DIRECTIONS.
The records are to be copied word for word, and the pictures dropped.
*** Opening of LISTED ENTRIES ***
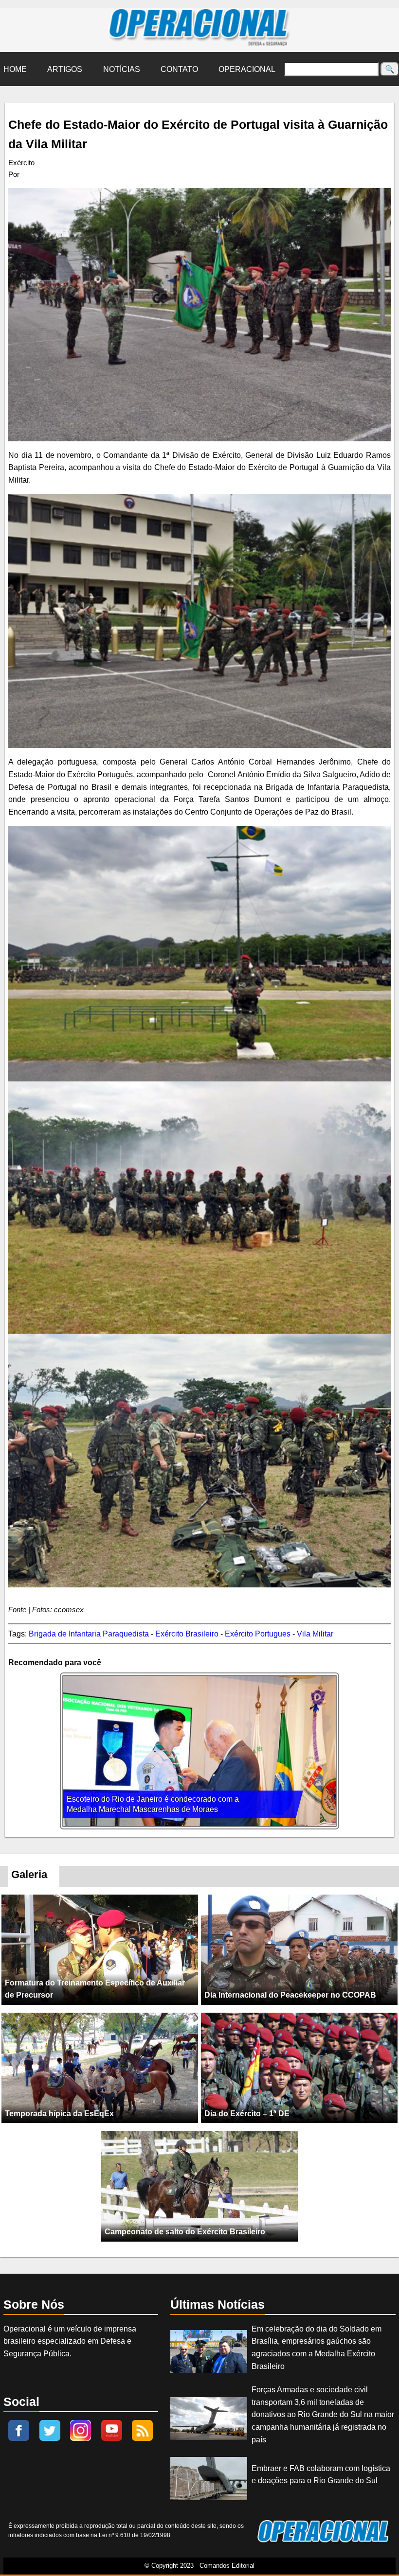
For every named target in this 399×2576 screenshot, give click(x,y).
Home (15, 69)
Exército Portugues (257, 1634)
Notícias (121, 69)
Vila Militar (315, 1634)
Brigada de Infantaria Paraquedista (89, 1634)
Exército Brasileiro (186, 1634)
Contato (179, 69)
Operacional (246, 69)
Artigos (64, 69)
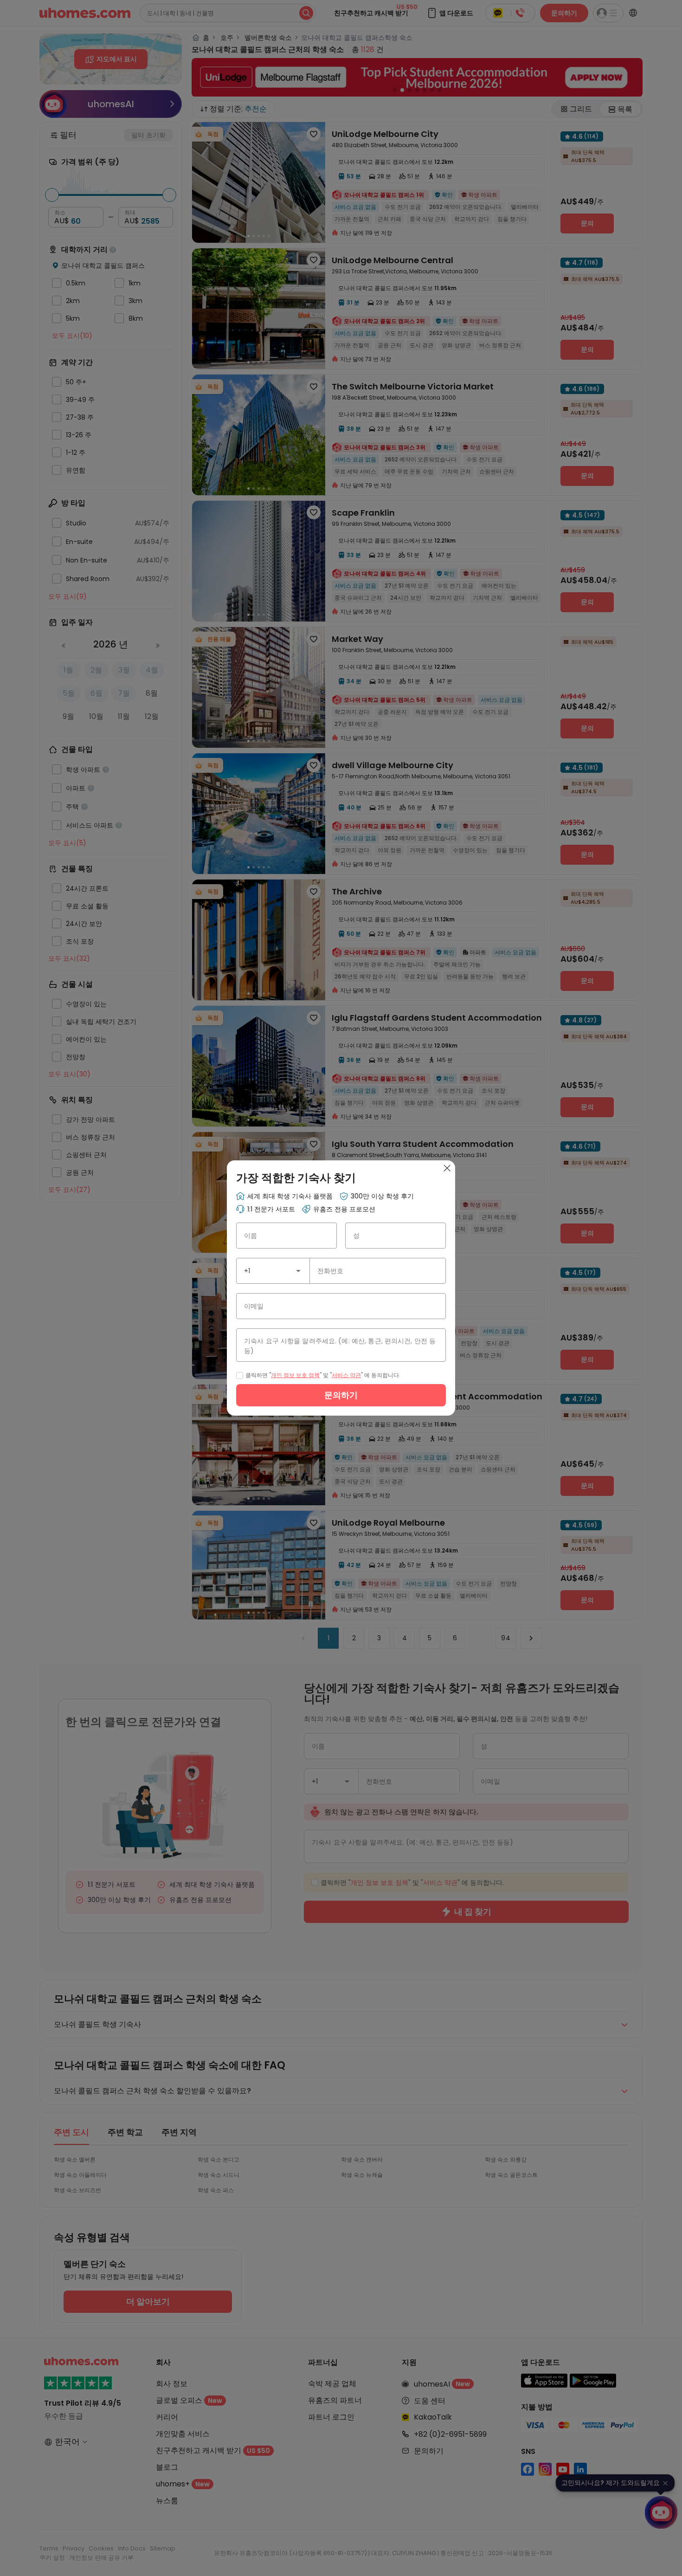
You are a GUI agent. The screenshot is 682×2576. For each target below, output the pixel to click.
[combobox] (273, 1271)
*** Close of LISTED ENTRIES ***
REPLY TO THE EXERCISE.
For every named target in this 399×2576 screenshot, give click(x,y).
Home (15, 69)
Exército Portugues (257, 1634)
Notícias (121, 69)
Vila Militar (315, 1634)
Brigada de Infantaria Paraquedista (89, 1634)
Exército Brasileiro (186, 1634)
Contato (179, 69)
Operacional (246, 69)
Artigos (64, 69)
You are a GUI agent. The screenshot is 682×2576. For each target below, output the pixel to click.
[combobox] (273, 1271)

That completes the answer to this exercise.